# MSI 970A-g46 gute Wahl oder abrauch gefährdet?



## Frahh (21. Oktober 2012)

*MSI 970A-g46 gute Wahl oder abrauch gefährdet?*

Hi, ich bin neue hier ,
Meine Frage: Ich habe im Moment einen AMD FX 6100 und ein Asus M5A78L-LE. Da dieses Board allerdings völlig unbruachbar für OC ist, bin ich auf der Suche nach einem Neuen Board. Bin aufmerksam auf oben genanntes MAinboard geworden, habe allerdings Über Probleme mit dem Spawas auf diesem Board gelesen. Nun meine Frage, wie viel Wahrheit ist an der Aussage, das dieses Board bei OC schnell abraucht? 
Ausstattung und Features sowie Chipsatz sagen mir sehr zu, wenn mir das Board allerdings den CPU oder sich selbst killt ist das doof, hat damit jemand Erfahrungen gesammlet, oder kann mir mehr über die allgemeine Qualität von MSI sagen?
Falls es nichts taugt, welche anderen Mainboards könnt ihr mir in dem Preisbereich empfehlen?
Cheers


----------



## Research (21. Oktober 2012)

*AW: MSI 970A-g46 gute Wahl oder abrauch gefährdet?*

Würde zum ASRock extreme 4 greifen. Oder nem GigaByte UD3.


----------



## Frahh (21. Oktober 2012)

*AW: MSI 970A-g46 gute Wahl oder abrauch gefährdet?*

Wie ist es mit einem ASRock extreme 3? unterstütz das auch die AMD FX CPUS?


----------



## Gast20140625 (21. Oktober 2012)

*AW: MSI 970A-g46 gute Wahl oder abrauch gefährdet?*

Alle Boards mit 9x0 Chipsatz unterstützen FX CPUs.
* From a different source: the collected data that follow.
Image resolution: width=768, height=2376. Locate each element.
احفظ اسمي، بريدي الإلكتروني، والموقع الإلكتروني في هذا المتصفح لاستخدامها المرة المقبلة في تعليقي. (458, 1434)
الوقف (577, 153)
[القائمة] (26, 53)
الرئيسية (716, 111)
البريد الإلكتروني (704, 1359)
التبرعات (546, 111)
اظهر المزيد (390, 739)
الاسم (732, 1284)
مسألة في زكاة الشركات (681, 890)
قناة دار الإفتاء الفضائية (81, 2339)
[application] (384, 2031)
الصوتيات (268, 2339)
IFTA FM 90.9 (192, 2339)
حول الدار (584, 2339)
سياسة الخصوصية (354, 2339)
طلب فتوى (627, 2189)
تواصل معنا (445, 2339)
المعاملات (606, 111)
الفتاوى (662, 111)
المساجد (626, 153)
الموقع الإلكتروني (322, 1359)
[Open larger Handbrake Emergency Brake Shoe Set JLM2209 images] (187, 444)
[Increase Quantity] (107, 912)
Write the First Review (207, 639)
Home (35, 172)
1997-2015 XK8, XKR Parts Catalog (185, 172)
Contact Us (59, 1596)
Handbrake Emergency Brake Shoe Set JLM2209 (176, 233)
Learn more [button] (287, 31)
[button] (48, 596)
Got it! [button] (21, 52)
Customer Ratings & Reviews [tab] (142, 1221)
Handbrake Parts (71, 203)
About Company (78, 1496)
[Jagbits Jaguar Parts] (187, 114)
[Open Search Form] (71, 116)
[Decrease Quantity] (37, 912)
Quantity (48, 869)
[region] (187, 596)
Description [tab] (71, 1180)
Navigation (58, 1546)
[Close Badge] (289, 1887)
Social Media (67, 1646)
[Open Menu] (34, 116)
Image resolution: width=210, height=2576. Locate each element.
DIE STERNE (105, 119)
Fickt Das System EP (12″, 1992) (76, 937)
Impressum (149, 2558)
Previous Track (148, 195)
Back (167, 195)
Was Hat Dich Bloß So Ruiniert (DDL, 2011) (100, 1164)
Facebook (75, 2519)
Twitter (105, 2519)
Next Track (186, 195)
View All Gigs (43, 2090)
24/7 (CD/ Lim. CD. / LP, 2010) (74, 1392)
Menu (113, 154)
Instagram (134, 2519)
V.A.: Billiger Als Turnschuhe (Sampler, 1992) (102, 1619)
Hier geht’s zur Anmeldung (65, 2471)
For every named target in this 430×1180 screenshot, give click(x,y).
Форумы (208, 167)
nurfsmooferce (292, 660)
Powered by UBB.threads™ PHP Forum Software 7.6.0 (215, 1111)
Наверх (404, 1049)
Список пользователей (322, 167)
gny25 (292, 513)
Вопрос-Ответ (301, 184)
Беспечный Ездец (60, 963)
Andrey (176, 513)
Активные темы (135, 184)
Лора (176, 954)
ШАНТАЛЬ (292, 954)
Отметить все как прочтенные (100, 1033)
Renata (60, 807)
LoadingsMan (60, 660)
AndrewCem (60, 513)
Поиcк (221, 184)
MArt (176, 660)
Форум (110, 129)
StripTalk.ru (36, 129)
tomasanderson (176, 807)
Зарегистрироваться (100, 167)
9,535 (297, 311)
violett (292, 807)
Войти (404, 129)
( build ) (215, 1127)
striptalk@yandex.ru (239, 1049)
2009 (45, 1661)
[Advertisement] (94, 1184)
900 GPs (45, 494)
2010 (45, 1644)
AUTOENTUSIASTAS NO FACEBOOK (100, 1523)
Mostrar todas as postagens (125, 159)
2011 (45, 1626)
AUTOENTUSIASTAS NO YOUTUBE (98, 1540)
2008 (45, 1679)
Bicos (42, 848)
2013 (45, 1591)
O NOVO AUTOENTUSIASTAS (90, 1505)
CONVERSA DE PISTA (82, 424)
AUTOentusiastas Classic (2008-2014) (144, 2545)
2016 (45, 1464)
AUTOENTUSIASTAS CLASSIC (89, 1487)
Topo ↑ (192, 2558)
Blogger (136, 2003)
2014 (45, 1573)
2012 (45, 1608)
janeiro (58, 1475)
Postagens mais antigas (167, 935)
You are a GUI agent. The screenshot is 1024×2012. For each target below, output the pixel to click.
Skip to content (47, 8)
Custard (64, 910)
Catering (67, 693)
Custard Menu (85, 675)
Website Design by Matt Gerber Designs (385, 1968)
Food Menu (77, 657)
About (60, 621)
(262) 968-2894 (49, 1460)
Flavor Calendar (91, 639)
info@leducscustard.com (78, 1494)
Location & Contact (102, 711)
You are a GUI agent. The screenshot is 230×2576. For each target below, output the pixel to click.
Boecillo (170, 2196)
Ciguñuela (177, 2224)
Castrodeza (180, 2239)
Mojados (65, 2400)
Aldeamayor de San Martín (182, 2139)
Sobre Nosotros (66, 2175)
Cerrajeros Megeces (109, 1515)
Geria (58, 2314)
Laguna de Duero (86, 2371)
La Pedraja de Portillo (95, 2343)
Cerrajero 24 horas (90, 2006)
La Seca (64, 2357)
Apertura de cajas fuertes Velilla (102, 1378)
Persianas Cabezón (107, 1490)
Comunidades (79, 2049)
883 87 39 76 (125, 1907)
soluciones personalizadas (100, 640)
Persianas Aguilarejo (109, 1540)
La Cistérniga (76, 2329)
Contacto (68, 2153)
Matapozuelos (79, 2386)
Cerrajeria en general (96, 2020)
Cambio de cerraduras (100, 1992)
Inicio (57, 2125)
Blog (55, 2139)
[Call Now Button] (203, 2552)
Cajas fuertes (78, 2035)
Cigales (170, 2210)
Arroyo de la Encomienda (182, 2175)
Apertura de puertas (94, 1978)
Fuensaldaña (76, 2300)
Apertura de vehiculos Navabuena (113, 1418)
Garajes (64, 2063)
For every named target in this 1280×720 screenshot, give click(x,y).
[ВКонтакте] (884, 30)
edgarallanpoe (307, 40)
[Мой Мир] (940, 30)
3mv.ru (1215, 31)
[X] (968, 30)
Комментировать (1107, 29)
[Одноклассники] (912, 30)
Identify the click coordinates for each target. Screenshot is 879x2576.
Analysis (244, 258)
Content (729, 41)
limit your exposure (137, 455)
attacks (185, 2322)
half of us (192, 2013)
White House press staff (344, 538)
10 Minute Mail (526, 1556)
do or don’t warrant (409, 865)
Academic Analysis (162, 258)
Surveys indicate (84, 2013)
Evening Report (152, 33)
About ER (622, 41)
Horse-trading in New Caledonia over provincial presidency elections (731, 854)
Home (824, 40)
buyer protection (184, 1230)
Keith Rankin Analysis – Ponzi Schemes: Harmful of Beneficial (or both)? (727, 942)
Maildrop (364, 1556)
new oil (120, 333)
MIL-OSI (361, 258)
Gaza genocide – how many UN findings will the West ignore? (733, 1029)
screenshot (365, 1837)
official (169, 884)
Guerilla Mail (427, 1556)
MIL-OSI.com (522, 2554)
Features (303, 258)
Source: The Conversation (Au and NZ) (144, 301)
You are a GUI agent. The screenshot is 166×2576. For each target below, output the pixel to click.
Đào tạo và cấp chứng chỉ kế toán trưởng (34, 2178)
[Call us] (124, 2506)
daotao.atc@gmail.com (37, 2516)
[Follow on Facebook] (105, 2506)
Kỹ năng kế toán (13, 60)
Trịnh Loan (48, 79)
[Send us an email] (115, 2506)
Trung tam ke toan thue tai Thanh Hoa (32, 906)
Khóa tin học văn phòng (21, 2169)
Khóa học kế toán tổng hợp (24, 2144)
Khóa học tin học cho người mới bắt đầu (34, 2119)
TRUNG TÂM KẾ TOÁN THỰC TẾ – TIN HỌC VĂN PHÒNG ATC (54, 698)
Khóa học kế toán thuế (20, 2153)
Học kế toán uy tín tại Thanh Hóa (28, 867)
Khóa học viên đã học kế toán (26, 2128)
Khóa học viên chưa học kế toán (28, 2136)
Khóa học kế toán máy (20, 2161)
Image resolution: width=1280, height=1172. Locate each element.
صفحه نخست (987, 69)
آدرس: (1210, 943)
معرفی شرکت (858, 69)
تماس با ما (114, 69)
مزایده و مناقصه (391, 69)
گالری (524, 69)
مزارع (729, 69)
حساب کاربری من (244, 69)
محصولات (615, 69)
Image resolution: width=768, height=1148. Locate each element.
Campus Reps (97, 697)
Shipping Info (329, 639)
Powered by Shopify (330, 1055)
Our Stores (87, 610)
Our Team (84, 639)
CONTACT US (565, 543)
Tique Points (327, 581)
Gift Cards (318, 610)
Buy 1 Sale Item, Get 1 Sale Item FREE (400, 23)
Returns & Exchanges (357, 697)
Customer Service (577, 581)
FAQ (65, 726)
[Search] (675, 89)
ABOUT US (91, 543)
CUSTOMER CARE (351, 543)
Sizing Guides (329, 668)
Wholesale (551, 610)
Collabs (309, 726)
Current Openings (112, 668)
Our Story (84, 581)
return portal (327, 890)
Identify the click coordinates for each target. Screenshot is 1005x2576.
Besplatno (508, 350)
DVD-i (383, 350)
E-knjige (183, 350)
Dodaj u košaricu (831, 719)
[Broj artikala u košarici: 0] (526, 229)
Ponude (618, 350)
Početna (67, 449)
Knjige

Je nach Board und Revision ist evtl. ein BIOS Update nötig.


----------



## Research (21. Oktober 2012)

*AW: MSI 970A-g46 gute Wahl oder abrauch gefährdet?*

Alle AM3+ Platinen tuen dass. Du musst halt darauf achten das die SpaWas nen Kühler haben. Ist beim Extreme 3 nicht der Fall.
Wenn du beim MSI Bedenken hast, kauf dir nen kleinen Lüfter den du dran festmachst.

Edit: Das mit  dem BIOS sollte mittlerweile bei allen neuen Platinen gelöst sein.


----------



## Frahh (21. Oktober 2012)

*AW: MSI 970A-g46 gute Wahl oder abrauch gefährdet?*

ok danke schonmal, so wie ich das sehe hat das extreme 3 aber nen Kühlkörper oder? Das Pro3 hat keine Kühler, oder sehe ich das auf den Bilder irgendwie falsch?
ASRock > 970 Extreme3
könnt ich für das Bios update meinen alten Athlon 2 X4 nehmen?


----------



## Netboy (21. Oktober 2012)

*AW: MSI 970A-g46 gute Wahl oder abrauch gefährdet?*

Beim Asrock extreme 3 und 4 werden die Spawas bis 100°C heiß evtl auch mehr, führt teilweise dazu das sich die CPU runtertaktet. Hab selbst ein extreme 3 im 2. Rechner bis jetzt ist es noch nicht abgeraucht aber nicht zu empfehlen ^^


----------



## Frahh (21. Oktober 2012)

*AW: MSI 970A-g46 gute Wahl oder abrauch gefährdet?*

ist das MSI besser?


----------



## Research (21. Oktober 2012)

*AW: MSI 970A-g46 gute Wahl oder abrauch gefährdet?*

Hmm, unbekannt. Als Lösung einen kleinen Lüfter dranpappen.


----------



## Frahh (21. Oktober 2012)

*AW: MSI 970A-g46 gute Wahl oder abrauch gefährdet?*

ja egal welches ich nehm beide gefährden quasi die CPU? Chase Lüfter direkt nebendran meint ihr funktioniert nicht? ich hab noch Grafikkartenspeicher Kühlkörper, vllt die irgendwie draufkleben?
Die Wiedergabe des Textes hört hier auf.